قَالَ إِنَّمَا يَتَقَبَّلُ اللَّهُ مِنَ الْمُتَّقِينَ
“Berkata Habil, 'Sesungguhnya Allah hanya menerima (korban) dari orang-orang yang bertakwa.'“ [Q.S. Al Maidah: 27].
Dalam perkataannya ini Habil mengingatkan saudara kandungnya akan kewajiban takwa kepada Allah سبحانه وتعالى wajibkan keduanya bahkan seluruh manusia untuk bertakwa. Inilah sebab diterimanya amalan.
Seakan-akan Habil berkata, “Wahai Saudaraku, apa salahku, apa dosaku sehingga engkau bertekad membunuhku? Pantaskah engkau membunuhku hanya karena kurbanku Allah terima? Pantaskah aku dibunuh karena aku beribadah kepada Allah? Bukankah seharusnya engkau memperbaiki diri agar kurban dan ibadahmu diterima Allah?”
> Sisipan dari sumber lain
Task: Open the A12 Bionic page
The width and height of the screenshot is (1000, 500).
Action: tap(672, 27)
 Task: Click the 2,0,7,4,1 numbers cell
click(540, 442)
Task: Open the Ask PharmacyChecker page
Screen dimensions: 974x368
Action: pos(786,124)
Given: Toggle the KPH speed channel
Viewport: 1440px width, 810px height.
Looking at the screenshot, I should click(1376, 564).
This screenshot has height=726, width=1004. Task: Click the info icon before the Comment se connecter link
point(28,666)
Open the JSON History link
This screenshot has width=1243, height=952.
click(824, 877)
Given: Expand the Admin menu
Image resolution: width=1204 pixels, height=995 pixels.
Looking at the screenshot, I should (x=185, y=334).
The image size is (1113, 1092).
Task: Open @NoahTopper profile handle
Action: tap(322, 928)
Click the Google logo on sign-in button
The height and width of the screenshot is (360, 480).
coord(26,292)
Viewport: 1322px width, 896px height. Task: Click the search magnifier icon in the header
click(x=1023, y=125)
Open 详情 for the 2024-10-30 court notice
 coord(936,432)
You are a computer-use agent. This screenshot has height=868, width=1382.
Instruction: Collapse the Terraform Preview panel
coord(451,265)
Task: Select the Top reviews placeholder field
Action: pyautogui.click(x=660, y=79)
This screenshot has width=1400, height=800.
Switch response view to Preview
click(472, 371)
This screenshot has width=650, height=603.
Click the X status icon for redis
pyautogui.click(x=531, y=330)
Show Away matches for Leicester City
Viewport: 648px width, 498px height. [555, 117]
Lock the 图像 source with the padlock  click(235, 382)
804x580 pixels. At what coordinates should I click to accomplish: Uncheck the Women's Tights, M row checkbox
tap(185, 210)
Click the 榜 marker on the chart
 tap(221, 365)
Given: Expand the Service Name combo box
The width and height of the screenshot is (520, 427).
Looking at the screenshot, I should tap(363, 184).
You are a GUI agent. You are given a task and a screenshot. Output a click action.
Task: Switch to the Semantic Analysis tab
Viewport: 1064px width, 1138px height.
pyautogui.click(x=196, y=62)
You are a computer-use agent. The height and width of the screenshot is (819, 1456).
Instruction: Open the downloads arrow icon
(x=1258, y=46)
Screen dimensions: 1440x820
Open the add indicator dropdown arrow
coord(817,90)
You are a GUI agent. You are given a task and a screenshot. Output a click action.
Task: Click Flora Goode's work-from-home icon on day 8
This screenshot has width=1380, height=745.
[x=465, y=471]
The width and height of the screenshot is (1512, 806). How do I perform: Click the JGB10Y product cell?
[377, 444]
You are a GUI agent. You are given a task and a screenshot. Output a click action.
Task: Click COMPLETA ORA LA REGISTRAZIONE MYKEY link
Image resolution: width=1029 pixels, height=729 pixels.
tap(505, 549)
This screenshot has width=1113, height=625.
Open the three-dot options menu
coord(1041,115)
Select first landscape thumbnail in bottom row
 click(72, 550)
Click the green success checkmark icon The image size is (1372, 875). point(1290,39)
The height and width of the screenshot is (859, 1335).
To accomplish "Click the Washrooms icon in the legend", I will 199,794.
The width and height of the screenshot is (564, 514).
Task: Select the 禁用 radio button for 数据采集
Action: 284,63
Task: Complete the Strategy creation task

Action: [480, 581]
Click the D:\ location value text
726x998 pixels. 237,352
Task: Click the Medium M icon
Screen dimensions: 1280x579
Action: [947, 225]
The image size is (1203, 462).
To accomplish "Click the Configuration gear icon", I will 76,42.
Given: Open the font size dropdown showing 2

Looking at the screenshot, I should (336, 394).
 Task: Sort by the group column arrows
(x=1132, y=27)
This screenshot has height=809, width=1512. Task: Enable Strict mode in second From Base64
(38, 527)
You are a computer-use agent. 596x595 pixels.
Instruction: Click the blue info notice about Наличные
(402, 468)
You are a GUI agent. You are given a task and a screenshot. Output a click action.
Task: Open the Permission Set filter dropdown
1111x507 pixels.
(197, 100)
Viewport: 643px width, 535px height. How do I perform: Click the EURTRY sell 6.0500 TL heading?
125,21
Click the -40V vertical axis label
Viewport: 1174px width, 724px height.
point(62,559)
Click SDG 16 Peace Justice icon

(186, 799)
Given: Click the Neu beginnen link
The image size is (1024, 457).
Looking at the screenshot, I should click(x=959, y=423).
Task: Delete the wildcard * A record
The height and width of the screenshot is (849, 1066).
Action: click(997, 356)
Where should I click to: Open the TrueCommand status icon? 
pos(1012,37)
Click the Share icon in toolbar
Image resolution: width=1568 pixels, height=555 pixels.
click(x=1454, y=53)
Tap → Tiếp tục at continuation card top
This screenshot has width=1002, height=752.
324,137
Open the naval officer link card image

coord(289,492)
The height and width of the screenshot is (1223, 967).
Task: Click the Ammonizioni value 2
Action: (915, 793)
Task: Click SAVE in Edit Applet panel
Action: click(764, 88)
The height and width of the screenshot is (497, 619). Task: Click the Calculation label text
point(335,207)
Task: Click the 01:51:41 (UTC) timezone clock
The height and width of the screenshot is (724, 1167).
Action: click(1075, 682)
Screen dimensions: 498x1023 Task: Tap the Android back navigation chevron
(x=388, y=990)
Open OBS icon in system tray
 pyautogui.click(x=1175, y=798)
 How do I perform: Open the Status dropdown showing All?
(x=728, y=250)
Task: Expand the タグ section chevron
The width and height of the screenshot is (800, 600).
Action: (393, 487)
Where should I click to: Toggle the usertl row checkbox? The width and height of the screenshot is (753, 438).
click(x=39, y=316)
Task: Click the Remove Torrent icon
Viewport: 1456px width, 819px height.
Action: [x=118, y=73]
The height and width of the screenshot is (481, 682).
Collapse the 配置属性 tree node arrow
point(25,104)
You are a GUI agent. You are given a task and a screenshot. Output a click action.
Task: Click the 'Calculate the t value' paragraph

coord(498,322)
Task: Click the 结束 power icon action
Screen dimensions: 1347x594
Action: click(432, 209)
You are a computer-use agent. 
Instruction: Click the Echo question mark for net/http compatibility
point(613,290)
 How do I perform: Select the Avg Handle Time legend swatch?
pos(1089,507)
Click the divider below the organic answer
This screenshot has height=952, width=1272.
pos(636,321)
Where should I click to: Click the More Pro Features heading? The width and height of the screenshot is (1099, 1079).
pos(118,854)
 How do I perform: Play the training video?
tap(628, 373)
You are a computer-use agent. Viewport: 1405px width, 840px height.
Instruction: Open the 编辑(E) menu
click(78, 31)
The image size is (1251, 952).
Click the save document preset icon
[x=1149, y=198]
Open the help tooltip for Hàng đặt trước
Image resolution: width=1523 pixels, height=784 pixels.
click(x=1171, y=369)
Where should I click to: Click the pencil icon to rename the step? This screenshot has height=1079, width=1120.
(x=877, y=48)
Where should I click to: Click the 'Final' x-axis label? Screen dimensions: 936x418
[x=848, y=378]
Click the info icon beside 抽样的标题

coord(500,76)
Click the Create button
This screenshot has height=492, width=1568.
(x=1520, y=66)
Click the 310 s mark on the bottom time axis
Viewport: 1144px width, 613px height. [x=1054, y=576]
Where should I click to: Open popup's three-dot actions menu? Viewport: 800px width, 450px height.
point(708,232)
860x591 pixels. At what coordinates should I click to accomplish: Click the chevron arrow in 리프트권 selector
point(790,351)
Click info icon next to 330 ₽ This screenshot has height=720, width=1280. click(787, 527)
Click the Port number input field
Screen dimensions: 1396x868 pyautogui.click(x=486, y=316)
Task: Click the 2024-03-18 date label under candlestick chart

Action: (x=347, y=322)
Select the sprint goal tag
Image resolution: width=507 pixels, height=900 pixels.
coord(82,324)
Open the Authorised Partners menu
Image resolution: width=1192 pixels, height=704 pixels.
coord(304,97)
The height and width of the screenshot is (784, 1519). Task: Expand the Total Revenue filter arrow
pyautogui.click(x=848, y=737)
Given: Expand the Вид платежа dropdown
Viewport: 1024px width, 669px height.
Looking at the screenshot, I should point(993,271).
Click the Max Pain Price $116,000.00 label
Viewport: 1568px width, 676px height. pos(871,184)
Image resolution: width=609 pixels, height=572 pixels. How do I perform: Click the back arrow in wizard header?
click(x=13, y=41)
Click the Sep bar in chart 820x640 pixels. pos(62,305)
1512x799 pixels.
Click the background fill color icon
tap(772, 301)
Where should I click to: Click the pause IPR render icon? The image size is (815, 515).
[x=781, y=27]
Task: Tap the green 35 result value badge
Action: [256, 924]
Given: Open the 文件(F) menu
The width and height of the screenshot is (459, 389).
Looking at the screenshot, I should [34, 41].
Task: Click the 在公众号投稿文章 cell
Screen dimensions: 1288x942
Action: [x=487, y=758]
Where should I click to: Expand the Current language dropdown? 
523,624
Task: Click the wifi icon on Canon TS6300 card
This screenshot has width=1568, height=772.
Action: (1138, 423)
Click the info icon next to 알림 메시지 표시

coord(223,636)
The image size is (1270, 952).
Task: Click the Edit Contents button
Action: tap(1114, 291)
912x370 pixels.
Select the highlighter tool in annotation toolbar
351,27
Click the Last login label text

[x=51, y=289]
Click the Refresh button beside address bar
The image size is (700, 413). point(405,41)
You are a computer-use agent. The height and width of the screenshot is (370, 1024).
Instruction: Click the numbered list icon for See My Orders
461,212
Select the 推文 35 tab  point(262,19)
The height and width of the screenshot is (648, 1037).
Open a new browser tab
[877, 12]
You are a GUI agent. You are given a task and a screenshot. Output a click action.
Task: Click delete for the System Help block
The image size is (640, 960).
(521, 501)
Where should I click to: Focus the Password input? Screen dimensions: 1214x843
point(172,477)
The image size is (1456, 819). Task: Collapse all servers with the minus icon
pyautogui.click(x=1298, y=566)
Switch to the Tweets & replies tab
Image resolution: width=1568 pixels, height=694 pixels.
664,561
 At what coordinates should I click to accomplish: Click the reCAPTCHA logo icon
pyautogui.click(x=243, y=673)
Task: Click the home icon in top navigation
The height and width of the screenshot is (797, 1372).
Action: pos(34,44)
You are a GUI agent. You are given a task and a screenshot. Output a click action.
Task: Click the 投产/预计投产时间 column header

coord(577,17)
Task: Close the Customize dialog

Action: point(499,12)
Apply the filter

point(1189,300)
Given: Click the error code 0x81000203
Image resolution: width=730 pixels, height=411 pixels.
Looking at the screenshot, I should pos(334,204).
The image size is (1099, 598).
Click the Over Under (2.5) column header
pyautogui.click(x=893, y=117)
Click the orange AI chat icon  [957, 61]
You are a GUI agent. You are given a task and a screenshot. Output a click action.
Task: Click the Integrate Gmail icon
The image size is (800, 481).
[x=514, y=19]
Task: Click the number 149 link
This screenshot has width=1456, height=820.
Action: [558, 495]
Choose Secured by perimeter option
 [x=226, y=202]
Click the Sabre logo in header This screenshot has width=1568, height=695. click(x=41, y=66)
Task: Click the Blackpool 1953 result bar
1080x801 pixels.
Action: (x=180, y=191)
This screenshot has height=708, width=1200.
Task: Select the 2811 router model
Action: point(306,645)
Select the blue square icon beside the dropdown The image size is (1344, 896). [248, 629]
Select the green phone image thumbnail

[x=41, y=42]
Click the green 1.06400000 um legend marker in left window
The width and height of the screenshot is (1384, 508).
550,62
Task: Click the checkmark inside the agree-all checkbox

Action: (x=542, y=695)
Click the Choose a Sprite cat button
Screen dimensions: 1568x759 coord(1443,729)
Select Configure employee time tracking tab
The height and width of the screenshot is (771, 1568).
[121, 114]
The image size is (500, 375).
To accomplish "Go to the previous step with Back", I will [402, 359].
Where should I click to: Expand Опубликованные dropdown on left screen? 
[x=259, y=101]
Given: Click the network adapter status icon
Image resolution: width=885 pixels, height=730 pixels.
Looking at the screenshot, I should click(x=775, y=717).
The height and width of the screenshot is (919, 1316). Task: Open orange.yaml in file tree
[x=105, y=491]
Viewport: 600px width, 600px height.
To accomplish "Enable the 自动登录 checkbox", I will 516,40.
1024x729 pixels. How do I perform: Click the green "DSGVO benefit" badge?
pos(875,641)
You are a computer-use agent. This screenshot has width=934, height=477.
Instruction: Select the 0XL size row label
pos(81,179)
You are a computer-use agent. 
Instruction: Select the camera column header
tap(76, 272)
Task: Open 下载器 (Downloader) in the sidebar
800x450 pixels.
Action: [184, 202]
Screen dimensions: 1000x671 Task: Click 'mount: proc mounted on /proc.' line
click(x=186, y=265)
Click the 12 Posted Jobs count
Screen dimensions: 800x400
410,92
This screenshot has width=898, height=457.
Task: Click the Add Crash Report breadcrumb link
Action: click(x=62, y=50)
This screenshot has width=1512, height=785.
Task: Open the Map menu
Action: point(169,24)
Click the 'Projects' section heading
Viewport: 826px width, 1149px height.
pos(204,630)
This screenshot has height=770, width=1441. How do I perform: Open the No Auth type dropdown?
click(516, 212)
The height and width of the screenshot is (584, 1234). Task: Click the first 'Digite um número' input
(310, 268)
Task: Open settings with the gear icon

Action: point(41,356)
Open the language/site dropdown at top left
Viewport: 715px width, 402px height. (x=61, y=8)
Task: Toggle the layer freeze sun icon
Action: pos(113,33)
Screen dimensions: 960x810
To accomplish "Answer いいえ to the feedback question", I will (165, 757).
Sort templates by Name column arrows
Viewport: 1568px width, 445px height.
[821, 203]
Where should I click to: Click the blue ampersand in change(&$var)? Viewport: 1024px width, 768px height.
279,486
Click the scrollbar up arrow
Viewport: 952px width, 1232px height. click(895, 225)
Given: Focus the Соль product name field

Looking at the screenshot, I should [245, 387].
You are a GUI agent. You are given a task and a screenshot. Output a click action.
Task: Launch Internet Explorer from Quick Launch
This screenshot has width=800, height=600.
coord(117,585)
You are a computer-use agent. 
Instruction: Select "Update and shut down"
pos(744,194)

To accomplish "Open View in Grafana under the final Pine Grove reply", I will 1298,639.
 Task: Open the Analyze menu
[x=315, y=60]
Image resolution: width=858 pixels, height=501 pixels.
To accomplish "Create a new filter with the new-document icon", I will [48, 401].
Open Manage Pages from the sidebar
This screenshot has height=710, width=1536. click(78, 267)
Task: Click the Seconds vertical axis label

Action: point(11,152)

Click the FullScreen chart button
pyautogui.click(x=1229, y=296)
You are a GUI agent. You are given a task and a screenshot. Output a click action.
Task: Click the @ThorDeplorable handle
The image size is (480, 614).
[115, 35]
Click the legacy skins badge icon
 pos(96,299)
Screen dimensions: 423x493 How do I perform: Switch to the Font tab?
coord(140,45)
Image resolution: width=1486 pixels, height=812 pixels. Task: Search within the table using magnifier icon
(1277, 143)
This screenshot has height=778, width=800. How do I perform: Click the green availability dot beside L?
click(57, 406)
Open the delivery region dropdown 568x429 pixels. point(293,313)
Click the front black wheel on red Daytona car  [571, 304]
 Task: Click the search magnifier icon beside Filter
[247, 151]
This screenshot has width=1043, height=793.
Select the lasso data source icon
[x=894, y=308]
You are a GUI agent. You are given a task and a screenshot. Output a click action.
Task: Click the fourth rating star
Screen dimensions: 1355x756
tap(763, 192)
Habil melanjutkan nasihatnya sebagaimana Allah سبحانه وتعالى firmankan:
لَئِنْ بَسَطْتَ إِلَيَّ يَدَكَ لِتَقْتُلَنِي مَا أَنَا بِبَاسِطٍ يَدِيَ إِلَيْكَ لِأَقْتُلَكَ ۖ
“Sungguh, kalau kamu menggerakkan tanganmu kepadaku untuk membunuhku, aku sekali-kali tidak akan menggerakkan tanganku kepadamu untuk membunuhmu." (Q.S. Al Maidah: 28).
Tidak ada bersitan sedikit pun pada diri Habil untuk membunuh saudaranya. Bukan karena lemah bukan pula sifat penakut, sebabnya tidak lain adalah takut kepada Allah سبحانه وتعالى. Habil berkata:
إِنِّي أَخَافُ اللَّهَ رَبَّ الْعَالَمِينَ إِنِّي أُرِيدُ أَنْ تَبُوءَ بِإِثْمِي وَإِثْمِكَ فَتَكُونَ مِنْ أَصْحَابِ النَّارِ ۚ وَذَٰلِكَ جَزَاءُ الظَّالِمِينَ
"Sesungguhnya aku takut kepada Allah, Rabb sekalian alam. Sesungguhnya aku ingin agar kamu kembali dengan (membawa) dosa (membunuh) ku dan dosamu sendiri, maka kamu akan menjadi penghuni neraka, dan yang demikian itulah pembalasan bagi orang-orang yang lalim.” (Q.S. Al Maidah: 28-29).
Nasihat ternyata tidak bermanfaat bagi Qabil. Dia lebih senang memuaskan keinginan hawa nafsu buruknya. Membunuh saudara kandungnya.
فَطَوَّعَتْ لَهُ نَفْسُهُ قَتْلَ أَخِيهِ فَقَتَلَهُ فَأَصْبَحَ مِنَ الْخَاسِرِينَ
"Maka hawa nafsu Qabil menjadikannya menganggap mudah membunuh saudaranya, sebab itu dibunuhnyalah. Maka jadilah ia seorang di antara orang-orang yang merugi." (Q.S. Al Maidah: 30).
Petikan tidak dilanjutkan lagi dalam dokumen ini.